The government claims to be in favor of allowing Jewish towns in Judea and Samaria to grow “naturally,” expanding incrementally to ensure that children and grandchildren are able to remain in the towns where they grew up, if they so wish.
In reality, though, no practical steps have ever been taken to ensure this minimum growth in Yesha, with the result being that many Yesha towns are experiencing severe housing shortages, since the government will not allow wide-scale expansion in these towns, despite the huge demand for housing by young couples.
MKs Ya'akov Katz (Ketzaleh), chairman of the National Union, along with Likud MK Yariv Levin and Yisrael Beiteinu MK David Rotem have initiated a law that will force the government to “put its money where its mouth is.”

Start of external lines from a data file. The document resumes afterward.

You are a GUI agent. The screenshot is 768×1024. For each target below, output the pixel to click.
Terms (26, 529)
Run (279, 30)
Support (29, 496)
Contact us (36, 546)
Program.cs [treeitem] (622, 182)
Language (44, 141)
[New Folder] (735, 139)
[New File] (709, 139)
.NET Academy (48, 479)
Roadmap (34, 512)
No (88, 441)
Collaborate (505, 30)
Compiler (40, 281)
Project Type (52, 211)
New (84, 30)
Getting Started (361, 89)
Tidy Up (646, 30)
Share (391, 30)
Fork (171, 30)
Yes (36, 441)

On Sunday, the Ministerial Law Committee will consider a law by the three MKs that will require the Prime Minister and Defense Minister to issue tenders for new homes in the ten biggest towns in Judea and Samaria, in order to ensure that they can expand sufficiently to ensure natural growth.
The law would apply to Ma'ale Adumin, Ariel, Beitar Ilit, Modi'in Ilit, Alfei Menashe, Karnei Shomron, Beit Aryeh, Oranit, and Kiryat Arba. THe law will be brought before the Ministerial Law Committee next Sunday for approval.

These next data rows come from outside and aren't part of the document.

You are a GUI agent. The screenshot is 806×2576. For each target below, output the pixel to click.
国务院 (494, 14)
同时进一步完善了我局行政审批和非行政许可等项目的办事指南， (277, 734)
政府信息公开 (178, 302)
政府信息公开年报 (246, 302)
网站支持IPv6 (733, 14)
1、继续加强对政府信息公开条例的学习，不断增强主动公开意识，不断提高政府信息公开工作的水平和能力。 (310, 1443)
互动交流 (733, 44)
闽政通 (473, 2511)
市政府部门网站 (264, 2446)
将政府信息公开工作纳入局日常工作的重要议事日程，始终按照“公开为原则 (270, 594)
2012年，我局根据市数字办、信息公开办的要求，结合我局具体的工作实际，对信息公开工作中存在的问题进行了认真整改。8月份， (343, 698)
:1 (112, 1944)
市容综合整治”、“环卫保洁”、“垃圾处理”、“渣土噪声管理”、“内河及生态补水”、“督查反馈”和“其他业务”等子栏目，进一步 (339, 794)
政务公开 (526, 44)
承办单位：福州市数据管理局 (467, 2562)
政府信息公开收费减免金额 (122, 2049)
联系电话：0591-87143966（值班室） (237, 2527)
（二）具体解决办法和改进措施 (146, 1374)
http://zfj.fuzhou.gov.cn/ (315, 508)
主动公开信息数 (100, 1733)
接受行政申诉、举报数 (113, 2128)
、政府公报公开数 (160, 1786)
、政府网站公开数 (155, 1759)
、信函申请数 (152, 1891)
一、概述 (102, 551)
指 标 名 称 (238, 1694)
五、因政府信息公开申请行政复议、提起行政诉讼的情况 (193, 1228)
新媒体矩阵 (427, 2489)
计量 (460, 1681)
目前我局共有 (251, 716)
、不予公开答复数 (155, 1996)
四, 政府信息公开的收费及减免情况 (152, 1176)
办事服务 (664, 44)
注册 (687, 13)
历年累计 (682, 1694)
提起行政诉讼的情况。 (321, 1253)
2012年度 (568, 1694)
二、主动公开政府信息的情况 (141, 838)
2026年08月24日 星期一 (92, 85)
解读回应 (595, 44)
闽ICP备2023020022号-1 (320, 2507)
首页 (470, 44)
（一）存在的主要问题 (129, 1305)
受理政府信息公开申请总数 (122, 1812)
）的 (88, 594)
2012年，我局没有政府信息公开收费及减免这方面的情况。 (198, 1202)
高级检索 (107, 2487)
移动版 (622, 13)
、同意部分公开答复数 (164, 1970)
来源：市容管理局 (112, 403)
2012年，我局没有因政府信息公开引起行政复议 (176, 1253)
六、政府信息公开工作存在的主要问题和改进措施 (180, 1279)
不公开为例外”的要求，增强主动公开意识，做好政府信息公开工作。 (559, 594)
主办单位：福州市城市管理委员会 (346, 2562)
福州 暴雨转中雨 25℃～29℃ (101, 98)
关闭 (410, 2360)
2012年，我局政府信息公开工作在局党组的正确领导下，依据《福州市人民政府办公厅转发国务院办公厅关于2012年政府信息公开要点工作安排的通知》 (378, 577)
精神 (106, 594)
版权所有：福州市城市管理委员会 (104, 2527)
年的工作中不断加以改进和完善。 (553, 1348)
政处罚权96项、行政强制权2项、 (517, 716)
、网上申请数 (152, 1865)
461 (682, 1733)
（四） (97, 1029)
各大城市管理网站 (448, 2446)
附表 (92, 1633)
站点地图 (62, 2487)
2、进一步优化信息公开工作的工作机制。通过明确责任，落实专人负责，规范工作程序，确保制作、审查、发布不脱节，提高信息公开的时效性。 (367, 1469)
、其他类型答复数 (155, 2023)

Each year, according to the proposed law, the Housing Minister will examine the number of residents in each of the ten cities and towns, determining how many more people live in the town since the previous year.
The Defense Minister, who currently must approve all projects in Yesha and simply did not do so for a lengthy period, will be required to sign permits allowing for the marketing and sales of apartments and homes.
The MKs said that they got the idea for the law after it became clear that construction was still frozen de fact in Judea and Samaria, despite the official end of the building freeze last year.
The bill is designed, the MKs said, to ensure that the government fulfills its promises, and to ensure that residents of Judea and Samaria receive their basic rights to live in the communities they call home.